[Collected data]
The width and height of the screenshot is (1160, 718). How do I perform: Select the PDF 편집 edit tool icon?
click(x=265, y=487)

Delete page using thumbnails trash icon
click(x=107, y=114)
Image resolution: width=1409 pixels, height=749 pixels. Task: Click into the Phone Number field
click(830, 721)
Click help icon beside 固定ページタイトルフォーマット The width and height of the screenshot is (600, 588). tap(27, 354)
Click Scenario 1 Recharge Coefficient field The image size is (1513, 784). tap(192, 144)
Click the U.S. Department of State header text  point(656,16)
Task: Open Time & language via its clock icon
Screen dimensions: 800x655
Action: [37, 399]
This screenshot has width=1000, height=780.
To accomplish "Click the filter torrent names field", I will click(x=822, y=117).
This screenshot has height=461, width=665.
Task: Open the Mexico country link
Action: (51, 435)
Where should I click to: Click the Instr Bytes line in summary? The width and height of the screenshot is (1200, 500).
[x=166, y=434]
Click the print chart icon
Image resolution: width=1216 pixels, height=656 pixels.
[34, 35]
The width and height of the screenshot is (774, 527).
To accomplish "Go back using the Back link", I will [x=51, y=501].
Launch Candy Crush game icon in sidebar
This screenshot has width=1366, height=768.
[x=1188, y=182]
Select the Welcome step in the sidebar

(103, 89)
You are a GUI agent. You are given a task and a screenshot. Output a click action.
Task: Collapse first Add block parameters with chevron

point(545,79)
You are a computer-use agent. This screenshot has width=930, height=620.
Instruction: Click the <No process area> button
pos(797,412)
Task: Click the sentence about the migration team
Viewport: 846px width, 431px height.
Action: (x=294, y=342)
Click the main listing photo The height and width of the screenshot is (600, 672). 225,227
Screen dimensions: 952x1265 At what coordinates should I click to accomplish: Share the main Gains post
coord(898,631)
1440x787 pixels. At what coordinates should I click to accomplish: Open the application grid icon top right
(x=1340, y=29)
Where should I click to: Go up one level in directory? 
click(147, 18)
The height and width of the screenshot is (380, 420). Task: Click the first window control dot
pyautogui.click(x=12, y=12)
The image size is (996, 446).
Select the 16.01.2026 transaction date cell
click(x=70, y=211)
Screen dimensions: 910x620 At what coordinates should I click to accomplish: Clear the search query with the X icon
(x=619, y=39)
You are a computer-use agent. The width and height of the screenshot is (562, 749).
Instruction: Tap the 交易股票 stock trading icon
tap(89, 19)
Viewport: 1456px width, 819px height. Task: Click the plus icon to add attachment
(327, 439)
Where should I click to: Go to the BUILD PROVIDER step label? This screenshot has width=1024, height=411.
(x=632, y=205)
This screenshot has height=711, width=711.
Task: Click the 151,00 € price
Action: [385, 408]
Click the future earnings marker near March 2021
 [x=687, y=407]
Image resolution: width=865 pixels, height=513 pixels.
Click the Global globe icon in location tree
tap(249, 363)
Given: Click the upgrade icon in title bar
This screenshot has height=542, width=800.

**YOUR ASSIGNMENT**
Please go through the data and copy each line containing the word "agent".

**OUTPUT BELOW**
You are a GUI agent. You are given a task and a screenshot. Output a click action.
You are a computer-use agent. This screenshot has width=930, height=620.
You are a computer-use agent. The width and height of the screenshot is (562, 749).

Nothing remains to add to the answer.